# Quadrant hinge installation



## xplorx4 (Dec 1, 2008)

I was wondering if there is any one out there that has been successful installing quadrant hinges? I know there are several jigs available you can see several at: https://www.google.com/search?q=qua...A4APOyYE4&sqi=2&ved=0CEgQsAQ&biw=1036&bih=480

A friend of mine and I have come up with a jig that I believe is very accurate and repeatable. I have used it flawlessly several time now and it has made for me using the quadrant hinge enjoyable. Because the design is from someone else I have decided to copy write the design for Bill's sake but don't care who uses it. The design is very simple and strait forward with exact repeatability being it's strength. I used a board that is 14" square the fence is 1 1/2". The way it works is after doing the box and lid for one side you take the fence off turn the board over reattach the fence using the same holes and do the other side, this is what makes it repeatable. I will be using it in a couple days and will take lots of pictures to show how it works. 

So the next addition will I hope explain just how it works, and I am on the hook to do the next edition.


----------



## IC31 (Nov 16, 2012)

Just subscribing - especially after looking at the current jewelry box 3-4 times


----------



## xplorx4 (Dec 1, 2008)

It occurred to me early this morning that some folks may not know what a quadrant hinge is, so pic one will make it more clear. To me this hinge is a very attractive hinge making the box a little classier. I always wanted to use them but was limited by the difficulty of getting them installed and aligned so when my buddy Bill came up with the concept shown here I had a way of using this hinge, that I like so well, with a degree of ease. One of the things I hope is that others will be able to use this jig to better their projects.


----------



## Gaffboat (Mar 11, 2012)

xplorx4 said:


> It occurred to me early this morning that some folks may not know what a quadrant hinge is, so pic one will make it more clear. To me this hinge is a very attractive hinge making the box a little classier. I always wanted to use them but was limited by the difficulty of getting them installed and aligned so when my buddy Bill came up with the concept shown here I had a way of using this hinge, that I like so well, with a degree of ease. One of the things I hope is that others will be able to use this jig to better their projects.

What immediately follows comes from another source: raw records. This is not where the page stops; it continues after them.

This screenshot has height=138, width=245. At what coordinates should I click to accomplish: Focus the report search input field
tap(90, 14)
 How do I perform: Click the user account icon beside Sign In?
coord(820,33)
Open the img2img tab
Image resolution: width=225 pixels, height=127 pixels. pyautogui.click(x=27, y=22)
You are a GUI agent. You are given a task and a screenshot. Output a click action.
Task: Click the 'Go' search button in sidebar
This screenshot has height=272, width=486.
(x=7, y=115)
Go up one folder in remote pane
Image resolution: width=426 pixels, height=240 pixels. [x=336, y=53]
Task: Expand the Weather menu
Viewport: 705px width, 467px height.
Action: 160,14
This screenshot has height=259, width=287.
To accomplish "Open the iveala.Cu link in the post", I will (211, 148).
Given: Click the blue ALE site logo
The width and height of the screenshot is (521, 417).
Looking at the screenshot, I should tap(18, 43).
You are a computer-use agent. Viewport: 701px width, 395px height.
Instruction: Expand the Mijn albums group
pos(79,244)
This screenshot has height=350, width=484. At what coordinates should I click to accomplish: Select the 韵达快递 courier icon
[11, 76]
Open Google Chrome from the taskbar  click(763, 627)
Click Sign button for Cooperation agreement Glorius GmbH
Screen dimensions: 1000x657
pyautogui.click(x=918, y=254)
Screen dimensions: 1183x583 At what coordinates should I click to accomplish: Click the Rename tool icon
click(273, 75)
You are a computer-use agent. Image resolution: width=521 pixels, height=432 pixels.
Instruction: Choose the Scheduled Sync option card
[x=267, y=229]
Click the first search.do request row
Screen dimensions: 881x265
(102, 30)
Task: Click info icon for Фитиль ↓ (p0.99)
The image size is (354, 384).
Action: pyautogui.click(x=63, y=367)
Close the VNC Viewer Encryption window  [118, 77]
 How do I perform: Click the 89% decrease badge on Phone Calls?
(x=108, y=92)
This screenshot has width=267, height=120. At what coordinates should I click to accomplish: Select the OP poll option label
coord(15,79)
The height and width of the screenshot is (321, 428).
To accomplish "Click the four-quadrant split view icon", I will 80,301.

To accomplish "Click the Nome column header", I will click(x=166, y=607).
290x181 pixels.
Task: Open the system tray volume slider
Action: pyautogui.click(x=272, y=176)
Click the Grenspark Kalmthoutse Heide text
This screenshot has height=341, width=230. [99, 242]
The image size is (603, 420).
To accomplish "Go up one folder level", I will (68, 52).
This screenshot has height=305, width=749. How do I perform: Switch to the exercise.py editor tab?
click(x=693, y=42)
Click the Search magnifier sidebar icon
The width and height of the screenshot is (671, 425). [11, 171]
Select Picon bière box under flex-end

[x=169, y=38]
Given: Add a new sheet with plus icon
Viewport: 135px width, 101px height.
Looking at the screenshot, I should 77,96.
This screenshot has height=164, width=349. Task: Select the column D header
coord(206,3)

Thanks for the photo Jerry, I wasn't sure what a quadrant hinge was. Now your jig makes more sense to me. Looking forward to seeing how it is actually used.


----------



## GulfcoastGuy (Feb 27, 2012)

Watching and waiting. I'm just blue-skying here but is there by chance a table mounted guide bushing involved?


----------



## xplorx4 (Dec 1, 2008)

Yes there is, in my case I used a 1/2" guide bushing. This bushing does cause one problem, the chips have no where to go and build up in the channel so I have to shut down about twice during the cutting and clear the chips, to me this is a small price to pay for getting the repeatability.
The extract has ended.